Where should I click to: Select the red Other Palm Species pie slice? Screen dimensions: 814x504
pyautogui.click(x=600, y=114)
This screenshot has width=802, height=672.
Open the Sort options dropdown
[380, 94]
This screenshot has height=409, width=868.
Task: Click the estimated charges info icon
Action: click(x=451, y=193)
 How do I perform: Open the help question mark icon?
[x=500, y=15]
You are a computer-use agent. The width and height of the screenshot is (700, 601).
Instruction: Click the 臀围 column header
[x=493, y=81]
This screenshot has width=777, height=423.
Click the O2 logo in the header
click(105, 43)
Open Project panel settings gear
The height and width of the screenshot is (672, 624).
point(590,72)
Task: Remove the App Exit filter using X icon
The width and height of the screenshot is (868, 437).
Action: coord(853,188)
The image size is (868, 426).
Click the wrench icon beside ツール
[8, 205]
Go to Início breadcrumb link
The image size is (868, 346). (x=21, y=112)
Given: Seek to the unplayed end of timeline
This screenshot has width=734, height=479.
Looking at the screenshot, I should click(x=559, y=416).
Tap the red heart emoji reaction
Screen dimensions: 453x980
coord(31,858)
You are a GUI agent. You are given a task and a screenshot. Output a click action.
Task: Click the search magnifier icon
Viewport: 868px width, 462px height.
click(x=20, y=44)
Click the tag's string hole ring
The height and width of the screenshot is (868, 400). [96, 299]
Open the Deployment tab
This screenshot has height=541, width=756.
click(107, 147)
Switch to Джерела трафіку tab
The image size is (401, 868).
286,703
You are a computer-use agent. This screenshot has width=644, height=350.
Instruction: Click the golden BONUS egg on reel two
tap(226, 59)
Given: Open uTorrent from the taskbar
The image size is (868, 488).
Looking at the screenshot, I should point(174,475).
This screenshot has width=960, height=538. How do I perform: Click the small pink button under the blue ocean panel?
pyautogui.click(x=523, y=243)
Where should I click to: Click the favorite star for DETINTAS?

________________________________________

» **EXERCISE DIRECTIONS**: Would you restate the records word for word?

» **ANSWER TO THE EXERCISE**:
Where should I click to: Select the red Other Palm Species pie slice? Screen dimensions: 814x504
pyautogui.click(x=600, y=114)
This screenshot has width=802, height=672.
Open the Sort options dropdown
[380, 94]
This screenshot has height=409, width=868.
Task: Click the estimated charges info icon
Action: click(x=451, y=193)
 How do I perform: Open the help question mark icon?
[x=500, y=15]
You are a computer-use agent. The width and height of the screenshot is (700, 601).
Instruction: Click the 臀围 column header
[x=493, y=81]
This screenshot has width=777, height=423.
Click the O2 logo in the header
click(105, 43)
Open Project panel settings gear
The height and width of the screenshot is (672, 624).
point(590,72)
Task: Remove the App Exit filter using X icon
The width and height of the screenshot is (868, 437).
Action: coord(853,188)
The image size is (868, 426).
Click the wrench icon beside ツール
[8, 205]
Go to Início breadcrumb link
The image size is (868, 346). (x=21, y=112)
Given: Seek to the unplayed end of timeline
This screenshot has width=734, height=479.
Looking at the screenshot, I should click(x=559, y=416).
Tap the red heart emoji reaction
Screen dimensions: 453x980
coord(31,858)
You are a GUI agent. You are given a task and a screenshot. Output a click action.
Task: Click the search magnifier icon
Viewport: 868px width, 462px height.
click(x=20, y=44)
Click the tag's string hole ring
The height and width of the screenshot is (868, 400). [96, 299]
Open the Deployment tab
This screenshot has height=541, width=756.
click(107, 147)
Switch to Джерела трафіку tab
The image size is (401, 868).
286,703
You are a computer-use agent. This screenshot has width=644, height=350.
Instruction: Click the golden BONUS egg on reel two
tap(226, 59)
Given: Open uTorrent from the taskbar
The image size is (868, 488).
Looking at the screenshot, I should point(174,475).
This screenshot has width=960, height=538. How do I perform: Click the small pink button under the blue ocean panel?
pyautogui.click(x=523, y=243)
Where should I click to: Click the favorite star for DETINTAS?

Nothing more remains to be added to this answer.